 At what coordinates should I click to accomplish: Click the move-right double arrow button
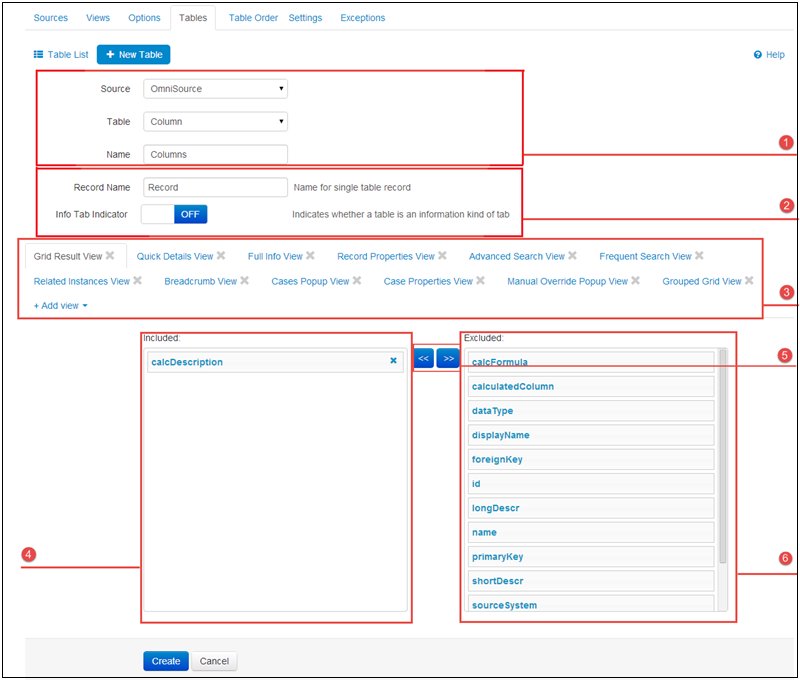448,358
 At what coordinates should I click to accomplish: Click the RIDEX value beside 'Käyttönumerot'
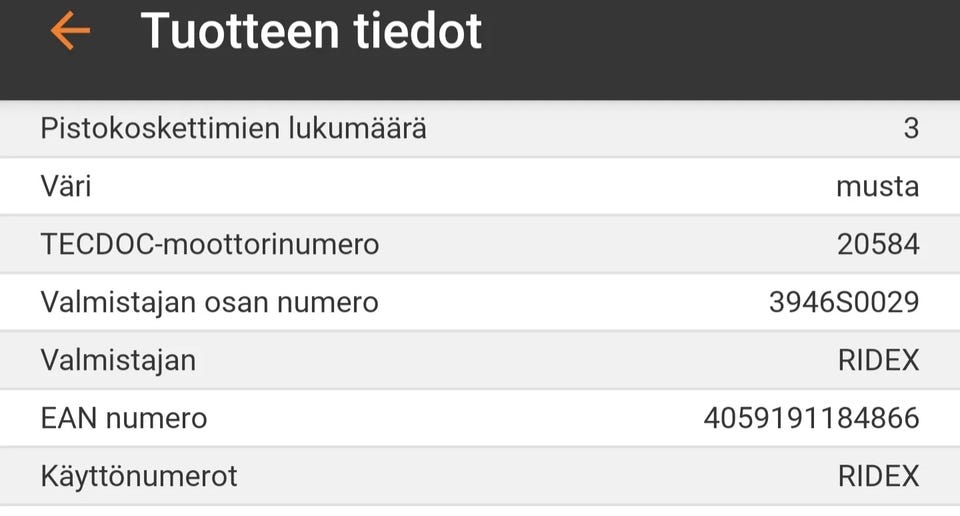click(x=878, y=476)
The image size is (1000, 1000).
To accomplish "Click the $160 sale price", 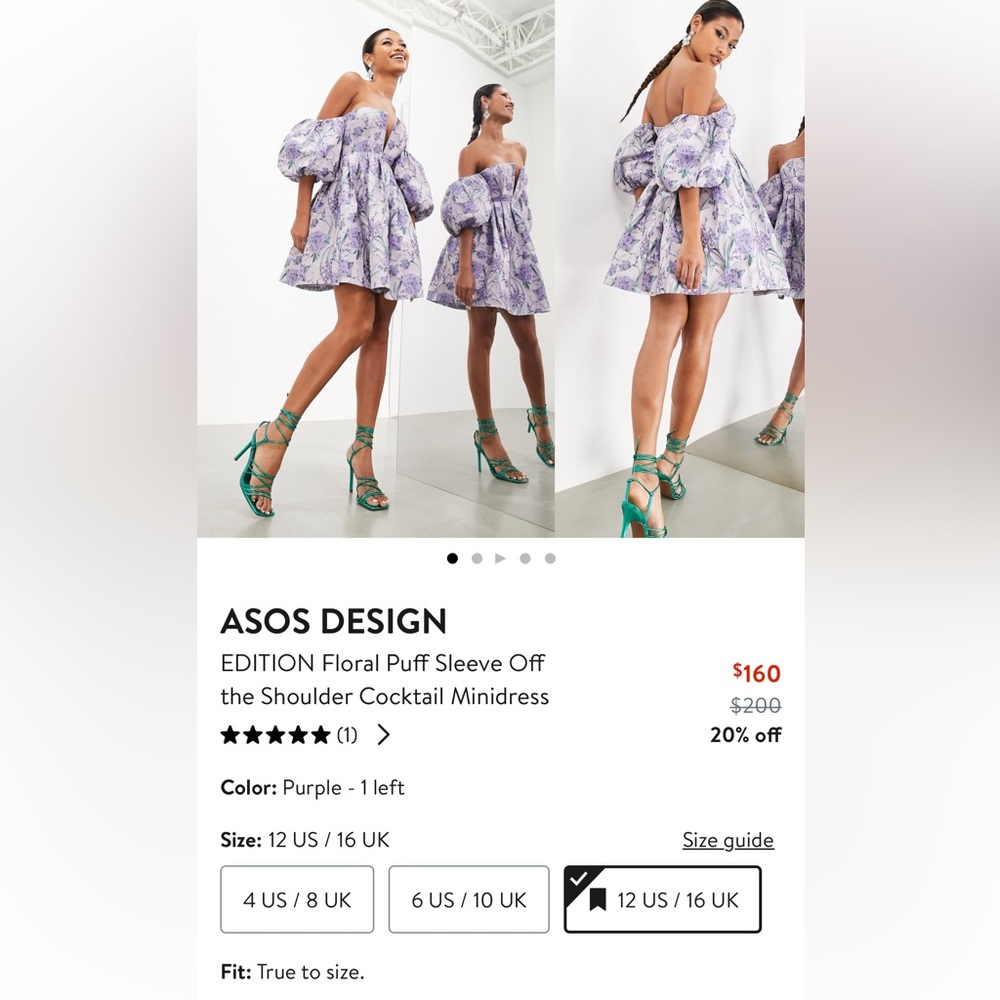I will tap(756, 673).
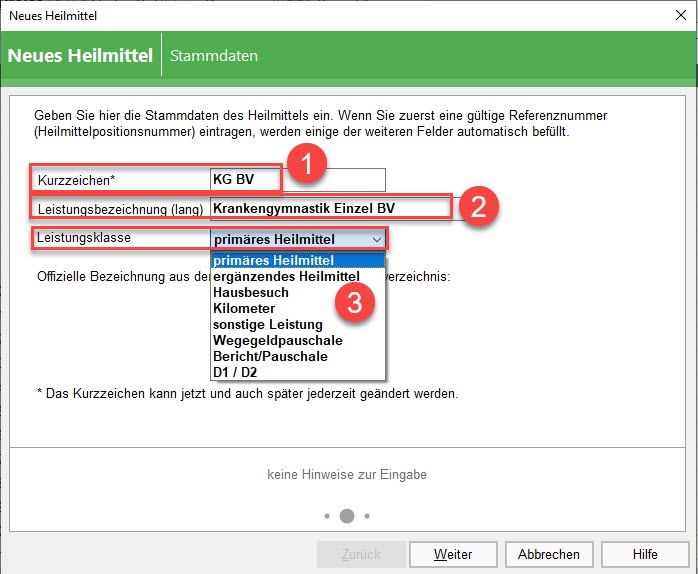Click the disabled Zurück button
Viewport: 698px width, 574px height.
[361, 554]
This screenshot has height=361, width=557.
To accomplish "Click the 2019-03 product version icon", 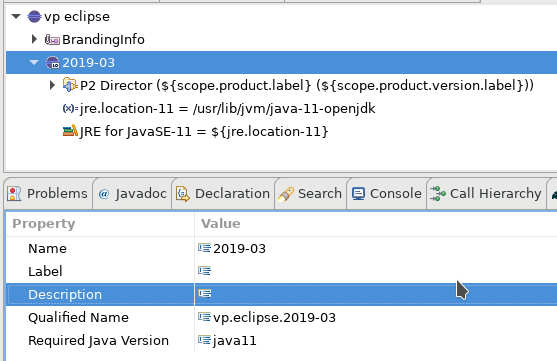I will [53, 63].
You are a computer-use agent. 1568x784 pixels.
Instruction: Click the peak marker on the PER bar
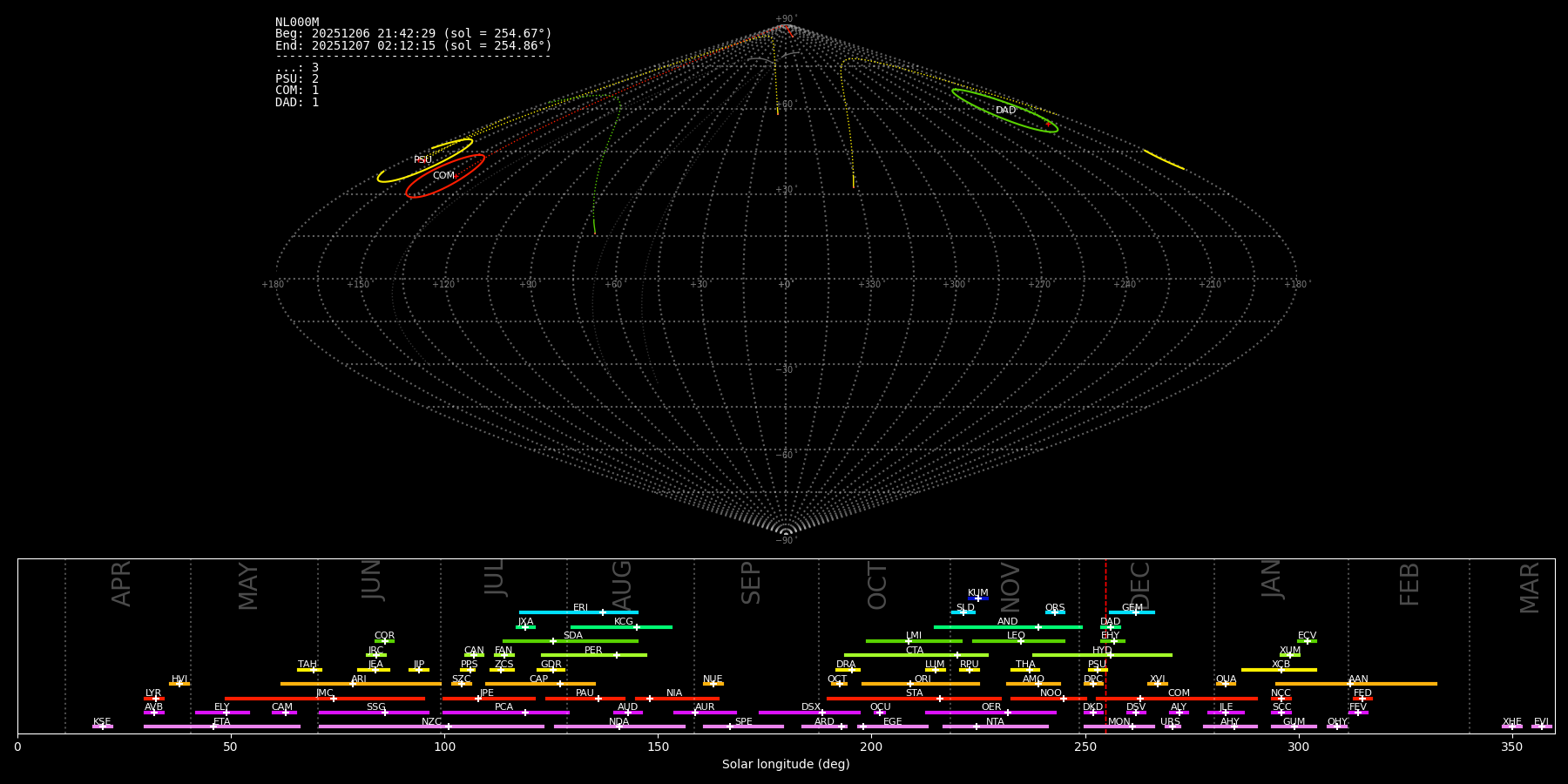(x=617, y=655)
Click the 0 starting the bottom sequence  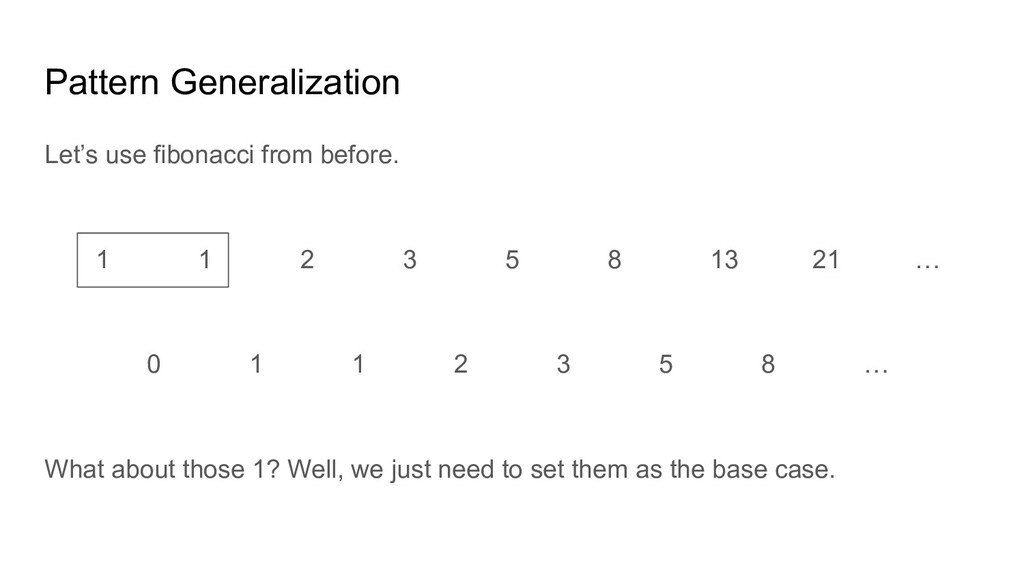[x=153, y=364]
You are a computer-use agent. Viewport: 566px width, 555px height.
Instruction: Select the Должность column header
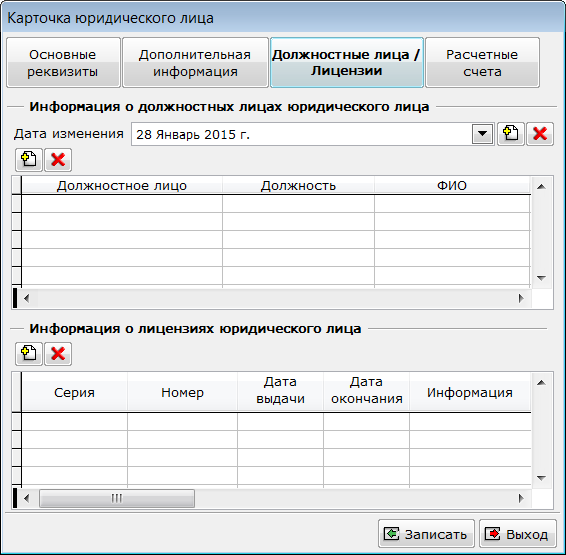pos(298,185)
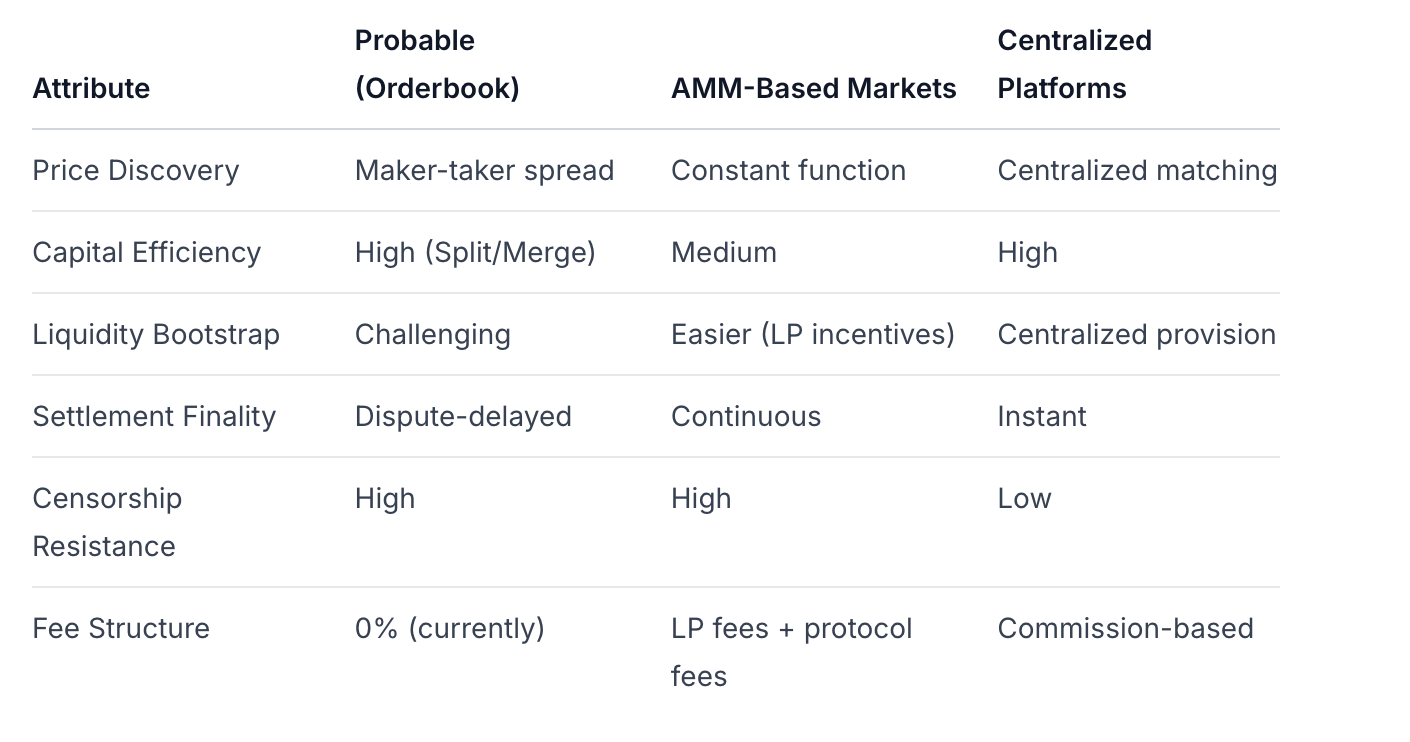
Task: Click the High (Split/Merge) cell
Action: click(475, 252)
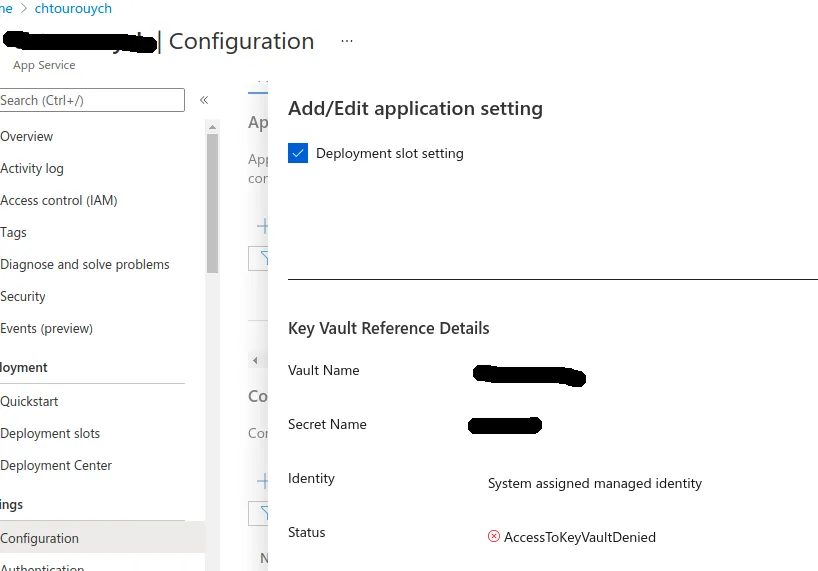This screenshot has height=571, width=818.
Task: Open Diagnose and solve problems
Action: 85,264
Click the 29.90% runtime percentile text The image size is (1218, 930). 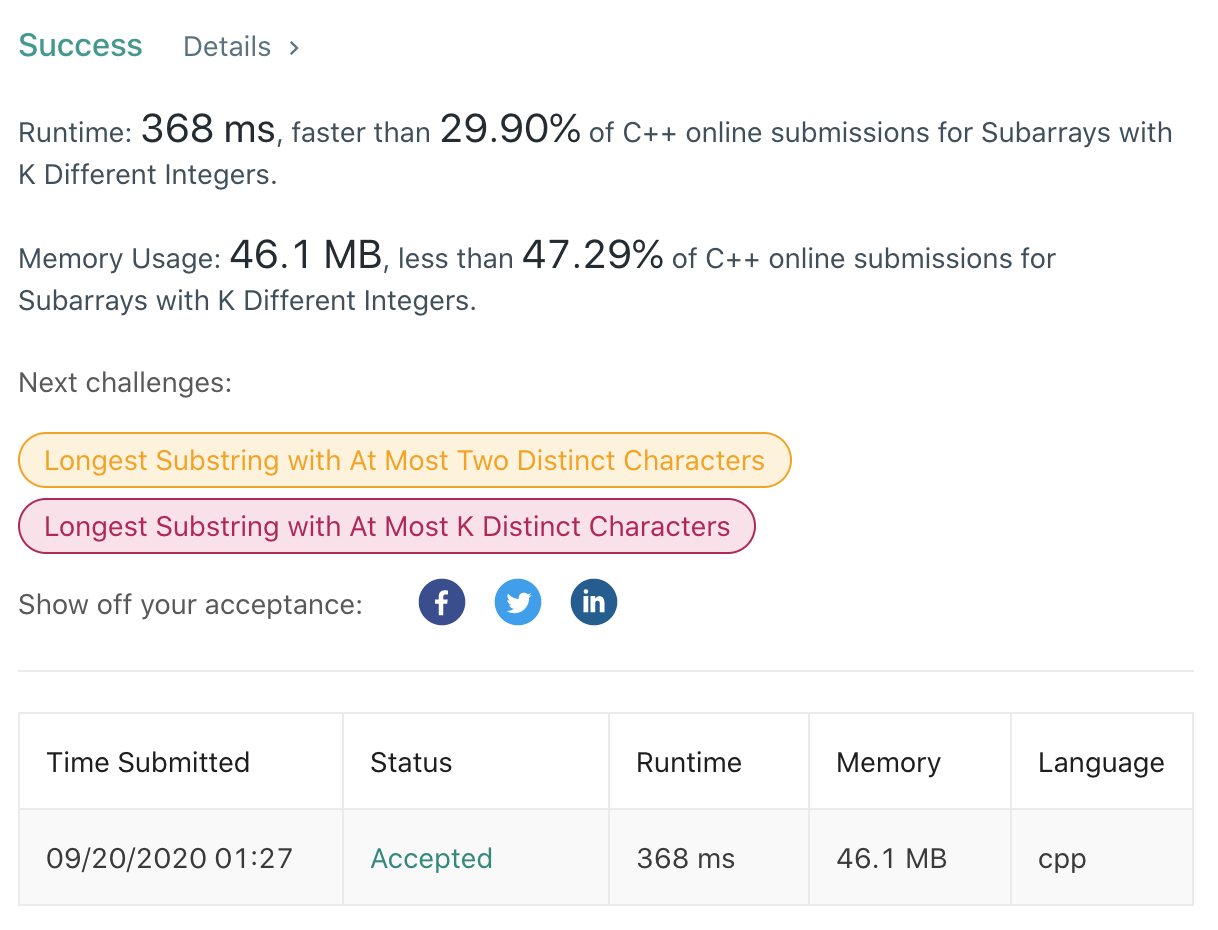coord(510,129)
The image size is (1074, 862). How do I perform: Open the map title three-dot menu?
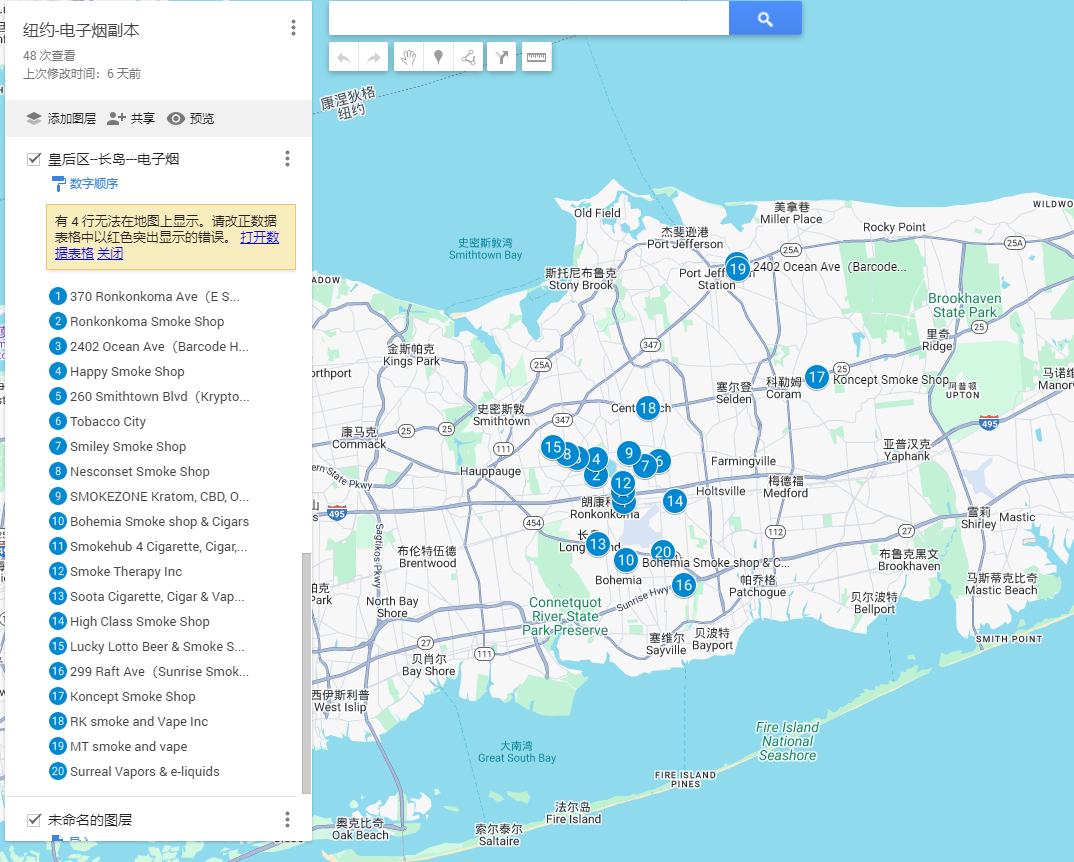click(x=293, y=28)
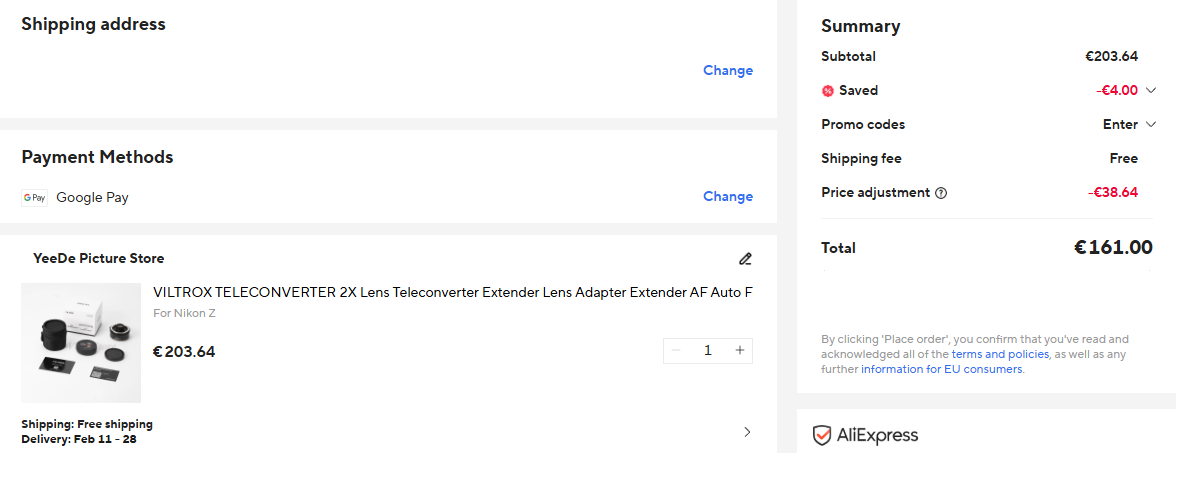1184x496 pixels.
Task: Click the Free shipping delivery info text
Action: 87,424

-*-*-

The only acceptable answer is a number: how many lines in the data above hold the word "agent".

2